Gabe’s usual hunger for Nan’s cooking had vanished that afternoon when he’d seen the little girl. “Mine goes into the pot, for sure. I won’t die sometime during the night if I don’t get something to eat. The poor mutt might.” Before his ladies could leap into action, Gabe forestalled them with, “But the dog is only part of the problem.”
Nan, caught in midmotion as she rose from her chair, sank back onto her seat. “Oh, no! Is there another homeless animal that’s starving?”

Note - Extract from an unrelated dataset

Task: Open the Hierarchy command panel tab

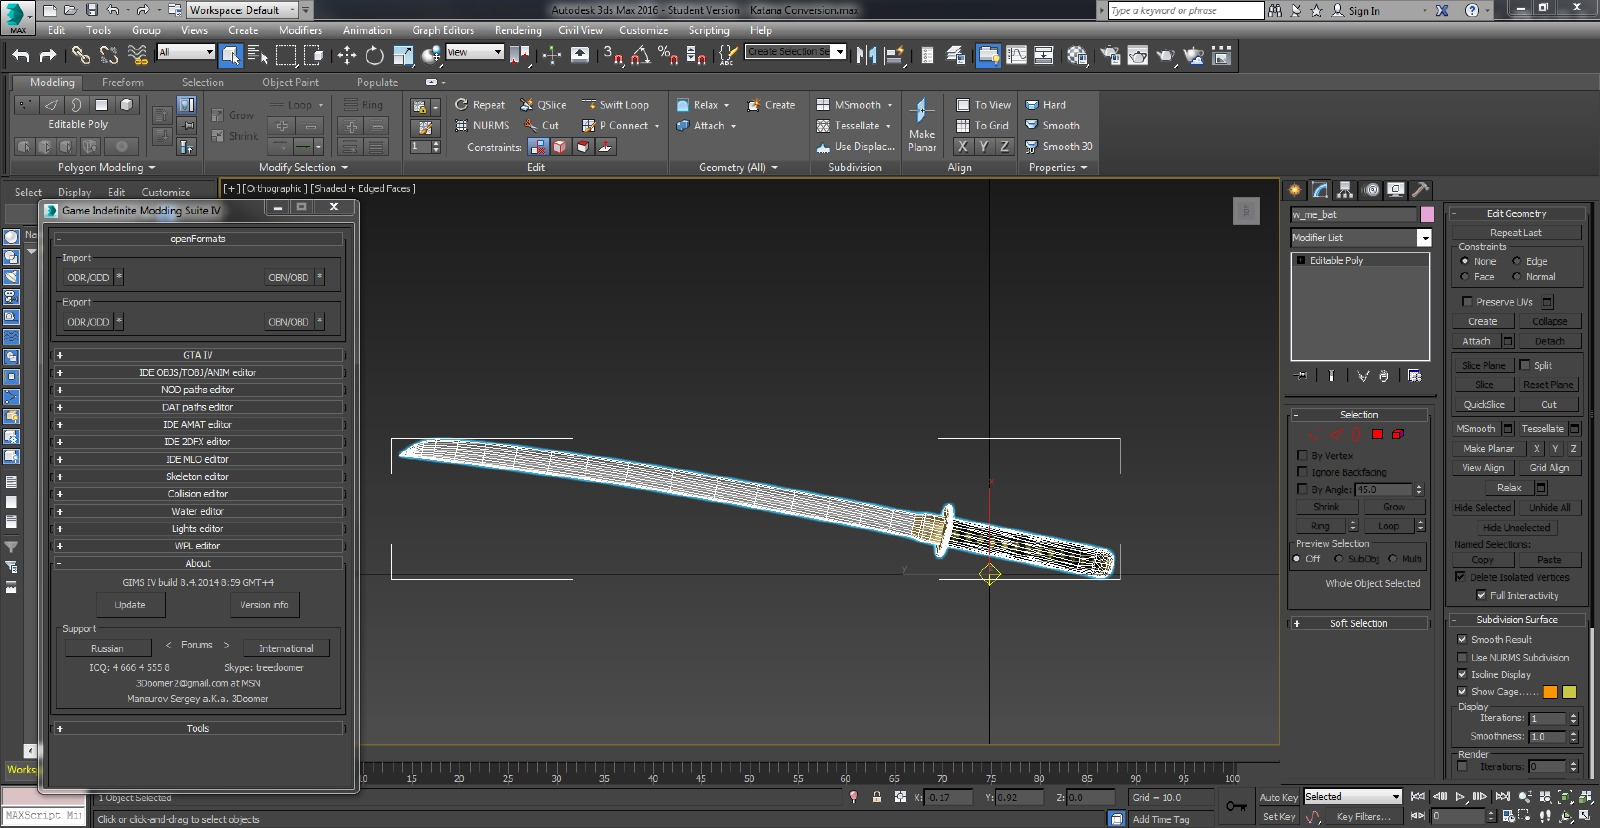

“Not an animal,” Gabe replied. “It’s a cold, hungry boy, about Laney’s age, maybe a little older. He huddles under the—” Catching himself just in time, Gabe refrained from using the word
brothel
in front of Laney. “Just this side of the saloon, there’s a staircase open to the street. He hides in the far left corner, where the shadows help to conceal him. His mother took off with some cowpoke, promising to return. I have no idea what happened to her, but I don’t believe she’ll come back.” Gabe held up a staying finger. “I know you, Nan. You’ll want to gather him up and bring him home. But this boy has led a hard life. What he really needs is to be taken in by a family—a family with at least a couple of other children
and
an experienced father to ride herd on him. This boy may be given to violent acts. He may be a thief. His language may be even rougher than mine.”